Saturday, 9 December 2023

Five Poems by John Doyle

 



I Regard These Things as Good Investments


First thing Felons eat are microwave noodles 

on finding their safe house, I left them ready, I knew he'd come,


newscasters splattered salacious missals 

half a light year across town, I knew he'd come,


it was 'gators (or was it crocs) he glideth upon Sundays microwaved dish,

no ideas came oozing forth, 


I knew soggy white light frightened steam off a highway, other stuff escaped my skull,

I tried to share it around the edges, hoping neon's scriptures would seep in


years after rain gave up; all to no avail, people forget

that last song someone hears may not be that last song they listen to,


no ideas come snoozing forth,

he's sitting there, five days’ stubble, denim jacket, rings of Saturn slice salami I guess 


I knew all along he'd devour, and when all of these empires fall

my ankle still will be killing me.


They can hug as many trees as they want,

It's about time these fucking wars were over,


Kathy and Kevin ask my wife to take their photograph

for posterity, standing at a palm tree, celebrating 50 years,


I asked them who posterity was,

they ignore me, graciously thank my wife,


so I hobble away,

remembering to limp on the other ankle this time,


the ankle that turned chicken-shit

when it said it would kill me.


Recently I've been pulling syllables apart

as young boys did to daddy-longlegs,


apprentices to serial-killing these boys were,

me, I'm just as bored but twice as guilty,


a voice having no lives when I steal its ninth,

its cliches were heaped lifeless side by side 


before I'd even name-dropped

that electrician


who did such a great job 

on Fernandez and Beck -


I regard these things as great investments -

the way the road rises to spite me,


the way I never could say if it was sparks

or if it was fireflies


that left the burning pages

when they lined my books up for execution;


Some nights when sleep refuses to give me Holy Communion,

I dream of telegraph poles that ran out of road, 


a few of them on that coastal route

that reminds me of Australia, sand in young mothers’ hair,


people face down in water

pretending to drown to spook their children




The First Thing They Say on Monday Morning is I Can't Wait for Friday 5pm


It's a twitching array of "good mornings"

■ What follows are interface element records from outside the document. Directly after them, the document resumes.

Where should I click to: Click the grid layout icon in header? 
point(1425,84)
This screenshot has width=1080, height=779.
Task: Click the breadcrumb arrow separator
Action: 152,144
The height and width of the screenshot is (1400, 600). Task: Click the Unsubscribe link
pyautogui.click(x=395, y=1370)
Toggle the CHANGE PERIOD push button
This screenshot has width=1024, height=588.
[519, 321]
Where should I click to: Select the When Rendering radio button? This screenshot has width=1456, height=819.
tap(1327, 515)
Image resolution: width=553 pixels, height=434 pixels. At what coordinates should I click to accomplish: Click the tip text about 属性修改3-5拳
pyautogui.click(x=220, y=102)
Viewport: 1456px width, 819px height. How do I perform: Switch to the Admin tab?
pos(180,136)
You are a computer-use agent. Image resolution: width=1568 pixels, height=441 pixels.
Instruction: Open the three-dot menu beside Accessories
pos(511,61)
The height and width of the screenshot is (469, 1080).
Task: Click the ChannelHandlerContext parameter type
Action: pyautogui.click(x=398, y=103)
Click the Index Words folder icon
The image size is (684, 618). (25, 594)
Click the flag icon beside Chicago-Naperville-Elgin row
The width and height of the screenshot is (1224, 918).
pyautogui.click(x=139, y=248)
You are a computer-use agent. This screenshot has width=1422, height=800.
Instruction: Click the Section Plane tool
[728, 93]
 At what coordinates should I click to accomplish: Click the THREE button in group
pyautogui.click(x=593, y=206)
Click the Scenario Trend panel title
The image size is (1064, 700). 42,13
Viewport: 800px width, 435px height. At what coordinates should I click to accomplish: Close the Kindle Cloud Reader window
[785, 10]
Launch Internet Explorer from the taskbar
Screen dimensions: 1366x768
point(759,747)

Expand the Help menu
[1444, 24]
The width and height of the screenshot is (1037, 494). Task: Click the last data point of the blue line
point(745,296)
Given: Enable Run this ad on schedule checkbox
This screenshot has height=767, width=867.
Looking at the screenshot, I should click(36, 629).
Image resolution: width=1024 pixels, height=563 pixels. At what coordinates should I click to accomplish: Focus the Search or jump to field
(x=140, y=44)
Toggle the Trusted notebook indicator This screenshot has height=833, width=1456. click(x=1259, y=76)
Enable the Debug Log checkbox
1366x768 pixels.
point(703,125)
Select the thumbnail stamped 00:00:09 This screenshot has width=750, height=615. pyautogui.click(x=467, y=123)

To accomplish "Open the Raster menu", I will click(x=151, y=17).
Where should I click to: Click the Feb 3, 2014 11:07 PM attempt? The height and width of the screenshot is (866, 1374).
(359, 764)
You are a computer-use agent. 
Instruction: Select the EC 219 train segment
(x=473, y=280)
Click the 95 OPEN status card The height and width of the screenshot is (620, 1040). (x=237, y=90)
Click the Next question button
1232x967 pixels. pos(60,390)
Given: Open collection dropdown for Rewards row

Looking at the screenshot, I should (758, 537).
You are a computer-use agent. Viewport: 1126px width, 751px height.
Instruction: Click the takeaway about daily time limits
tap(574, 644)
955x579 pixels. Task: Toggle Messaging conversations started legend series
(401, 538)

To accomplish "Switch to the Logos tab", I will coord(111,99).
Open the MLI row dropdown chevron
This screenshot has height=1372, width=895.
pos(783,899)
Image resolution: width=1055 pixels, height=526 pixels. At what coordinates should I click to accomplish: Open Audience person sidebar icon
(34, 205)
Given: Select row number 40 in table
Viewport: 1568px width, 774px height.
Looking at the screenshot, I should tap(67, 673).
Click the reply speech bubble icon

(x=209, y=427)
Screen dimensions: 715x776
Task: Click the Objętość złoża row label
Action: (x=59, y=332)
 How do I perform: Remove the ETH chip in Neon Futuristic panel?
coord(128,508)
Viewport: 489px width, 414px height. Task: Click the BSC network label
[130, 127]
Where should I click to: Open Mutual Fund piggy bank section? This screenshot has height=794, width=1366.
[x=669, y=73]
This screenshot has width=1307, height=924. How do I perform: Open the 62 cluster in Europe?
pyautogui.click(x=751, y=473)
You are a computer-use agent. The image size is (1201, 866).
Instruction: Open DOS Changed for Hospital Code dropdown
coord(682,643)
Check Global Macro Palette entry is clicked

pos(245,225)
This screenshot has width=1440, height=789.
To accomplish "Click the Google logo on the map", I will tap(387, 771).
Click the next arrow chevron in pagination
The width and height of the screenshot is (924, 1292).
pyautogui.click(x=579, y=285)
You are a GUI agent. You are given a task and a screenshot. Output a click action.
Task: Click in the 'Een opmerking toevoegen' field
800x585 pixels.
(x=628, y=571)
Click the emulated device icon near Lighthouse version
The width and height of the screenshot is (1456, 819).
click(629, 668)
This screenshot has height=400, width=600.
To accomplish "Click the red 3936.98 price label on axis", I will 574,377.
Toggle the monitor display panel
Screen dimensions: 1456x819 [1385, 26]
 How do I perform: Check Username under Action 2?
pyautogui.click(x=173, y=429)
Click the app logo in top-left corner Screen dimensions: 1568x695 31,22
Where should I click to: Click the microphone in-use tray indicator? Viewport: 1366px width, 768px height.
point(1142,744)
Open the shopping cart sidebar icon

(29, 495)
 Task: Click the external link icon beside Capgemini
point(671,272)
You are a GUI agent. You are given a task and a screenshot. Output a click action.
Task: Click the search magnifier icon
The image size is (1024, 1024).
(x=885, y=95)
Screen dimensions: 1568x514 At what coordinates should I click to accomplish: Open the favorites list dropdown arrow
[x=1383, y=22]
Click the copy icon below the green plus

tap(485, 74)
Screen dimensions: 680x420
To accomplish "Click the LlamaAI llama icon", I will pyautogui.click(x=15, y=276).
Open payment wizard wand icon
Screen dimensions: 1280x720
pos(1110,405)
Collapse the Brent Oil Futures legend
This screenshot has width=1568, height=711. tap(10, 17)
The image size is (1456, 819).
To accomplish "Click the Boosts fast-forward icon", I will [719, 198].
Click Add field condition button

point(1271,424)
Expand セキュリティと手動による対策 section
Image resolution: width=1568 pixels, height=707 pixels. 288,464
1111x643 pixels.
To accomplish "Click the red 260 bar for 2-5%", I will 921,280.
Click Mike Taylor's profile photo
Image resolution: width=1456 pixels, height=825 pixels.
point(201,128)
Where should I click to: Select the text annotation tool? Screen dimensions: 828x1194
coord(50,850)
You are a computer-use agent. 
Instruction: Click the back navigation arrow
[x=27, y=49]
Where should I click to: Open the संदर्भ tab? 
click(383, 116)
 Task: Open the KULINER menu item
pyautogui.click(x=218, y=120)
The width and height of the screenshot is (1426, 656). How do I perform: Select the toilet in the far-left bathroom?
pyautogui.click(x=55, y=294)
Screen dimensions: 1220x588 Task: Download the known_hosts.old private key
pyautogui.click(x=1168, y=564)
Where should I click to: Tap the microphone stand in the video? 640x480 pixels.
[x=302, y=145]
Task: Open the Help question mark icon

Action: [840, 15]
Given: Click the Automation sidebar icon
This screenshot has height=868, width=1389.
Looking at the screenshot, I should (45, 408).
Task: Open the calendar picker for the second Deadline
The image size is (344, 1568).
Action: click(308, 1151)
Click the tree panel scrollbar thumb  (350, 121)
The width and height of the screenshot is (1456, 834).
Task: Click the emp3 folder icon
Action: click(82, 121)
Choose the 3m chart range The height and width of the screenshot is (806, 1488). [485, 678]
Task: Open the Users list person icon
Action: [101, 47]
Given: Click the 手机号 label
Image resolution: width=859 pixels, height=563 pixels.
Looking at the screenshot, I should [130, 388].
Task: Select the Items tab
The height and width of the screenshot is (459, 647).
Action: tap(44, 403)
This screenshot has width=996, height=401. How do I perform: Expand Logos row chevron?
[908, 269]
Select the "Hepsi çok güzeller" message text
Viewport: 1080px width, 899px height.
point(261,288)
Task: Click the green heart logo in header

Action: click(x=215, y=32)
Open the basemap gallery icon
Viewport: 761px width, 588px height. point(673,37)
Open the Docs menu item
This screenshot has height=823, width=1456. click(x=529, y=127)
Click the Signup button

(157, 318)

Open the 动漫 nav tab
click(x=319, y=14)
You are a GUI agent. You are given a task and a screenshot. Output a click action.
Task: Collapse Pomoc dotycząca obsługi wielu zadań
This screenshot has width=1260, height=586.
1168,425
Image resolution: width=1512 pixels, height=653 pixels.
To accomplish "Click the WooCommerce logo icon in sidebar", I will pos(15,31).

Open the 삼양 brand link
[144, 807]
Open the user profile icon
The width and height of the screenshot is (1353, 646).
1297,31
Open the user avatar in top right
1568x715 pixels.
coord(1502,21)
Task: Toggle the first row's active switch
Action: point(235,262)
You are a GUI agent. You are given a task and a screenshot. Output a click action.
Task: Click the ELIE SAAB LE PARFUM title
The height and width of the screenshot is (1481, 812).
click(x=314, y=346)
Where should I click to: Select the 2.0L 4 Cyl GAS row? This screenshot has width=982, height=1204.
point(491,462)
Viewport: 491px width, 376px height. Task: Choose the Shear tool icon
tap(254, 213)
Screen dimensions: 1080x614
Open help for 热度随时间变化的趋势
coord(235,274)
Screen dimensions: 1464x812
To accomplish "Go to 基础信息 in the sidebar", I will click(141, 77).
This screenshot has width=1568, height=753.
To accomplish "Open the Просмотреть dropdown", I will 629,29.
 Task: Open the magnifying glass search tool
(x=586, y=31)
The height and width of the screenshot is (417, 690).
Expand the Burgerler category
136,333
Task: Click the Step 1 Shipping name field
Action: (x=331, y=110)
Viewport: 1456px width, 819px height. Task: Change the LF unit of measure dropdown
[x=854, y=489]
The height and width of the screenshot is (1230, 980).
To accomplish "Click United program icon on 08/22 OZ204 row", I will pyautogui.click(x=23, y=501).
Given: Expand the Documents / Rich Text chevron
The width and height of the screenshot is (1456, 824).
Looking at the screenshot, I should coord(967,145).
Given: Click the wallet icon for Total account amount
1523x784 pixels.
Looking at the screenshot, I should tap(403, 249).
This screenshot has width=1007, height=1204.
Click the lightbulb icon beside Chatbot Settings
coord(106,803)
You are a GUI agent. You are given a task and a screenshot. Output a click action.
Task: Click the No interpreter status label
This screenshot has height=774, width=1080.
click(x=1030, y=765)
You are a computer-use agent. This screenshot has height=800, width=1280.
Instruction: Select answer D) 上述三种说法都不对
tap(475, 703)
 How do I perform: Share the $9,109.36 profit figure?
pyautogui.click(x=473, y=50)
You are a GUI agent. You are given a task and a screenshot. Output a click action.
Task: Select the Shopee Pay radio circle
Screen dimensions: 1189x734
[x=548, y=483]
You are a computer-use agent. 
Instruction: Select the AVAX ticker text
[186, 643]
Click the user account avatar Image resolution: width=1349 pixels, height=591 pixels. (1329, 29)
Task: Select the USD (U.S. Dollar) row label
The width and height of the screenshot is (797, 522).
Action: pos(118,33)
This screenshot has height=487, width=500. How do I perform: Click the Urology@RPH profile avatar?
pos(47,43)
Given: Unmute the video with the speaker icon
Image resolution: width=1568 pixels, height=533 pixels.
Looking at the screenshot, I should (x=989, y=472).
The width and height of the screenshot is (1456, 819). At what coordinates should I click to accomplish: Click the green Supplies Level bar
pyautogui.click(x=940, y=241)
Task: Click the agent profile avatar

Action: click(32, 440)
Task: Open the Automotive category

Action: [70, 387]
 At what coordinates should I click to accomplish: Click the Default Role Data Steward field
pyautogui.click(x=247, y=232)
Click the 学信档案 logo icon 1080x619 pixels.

bringing this silent truce to its death,


their hairdo babble,

how much liquor 


would hit high tide in their lives.

It took one traitor,


a bottle of Smirnoff Ice to give battle plans away,

the death of silence I witness, peace-talks drugged in white noise,


police-sirens alert,

and chit chat's insidious reign




Alice


You point out headstoned haunts

seducing our needy highways,

crannies where mitching evolved

into spotty boys and the covens of

whirling Garda i.d. spells;

Alice appears; bus stop cocked and loaded,

cityscape rattling like a wagon packed with dynamite closing in on Cheyenne.

She's your slowest death in a Tuesday morning ward,

Alice, daughter of Elvira Gulch,

some rugby boy in tow - "spoken nicely of by future parents" - 

he's silent as your sorrowful eyes allow,

history bleeding from your exhaust pipe,

Alice watching through her fists, champion, infinite years in a row




It Tore My Heart to Pieces When I Heard the Levee Ain't Gonna Break No More


Though there stands a brilliant white light on a bloody blue night,

water's voice harvests pidgin talk 

amongst reeds,

smoke slipping amongst gangling vegetation

which withers that silence, makes it spread its wingspans,

shape its shapes as God prepared to forgive vicious waters.

That made me weep for two days more,

then dry land came, sung songs burned from gangling cities.

I made a rope-bridge from weeds I'd plucked after killing a coal-eyed cobra,

placed across the delta and hoped God's music 

could give me ballast, a pan of eggs made warm and over-easy.

Folks who howl at the moon start coming out at 9, early show tonight,

voting-day’s tomorrow,

the waiter arrived in the nick of time with the complimentary mints, 

he knew every proton was a work of art




An Unfortunate Habit of Making Enemies


When you twiddle your thumbs as Neptune twiddled tides,

think twice how time forgets you twiddled less than you can bite,

for when you chew something you haven't bitten,

that something bites you, 

invariably Mondays, diamond-head elbows pressed on stout-stench coasters,

summer's patience revoked.

And when you see me

with eyes less patient 

than light that bites off dreams forbidden to your oral stages -

remember - no-one knows you're here, 

this pamphlet will pervert your memory;

ink being a softer way to kill, than you lip-deep now in your own tears




John Doyle is from County Kildare in Ireland. He returned to writing poetry in February 2015 after a gap of nearly 7 years. Since then he's had 7 poetry collections published. His 7th collection, "Isolated Incidents" was published by Pski's Porch in Summer 2021.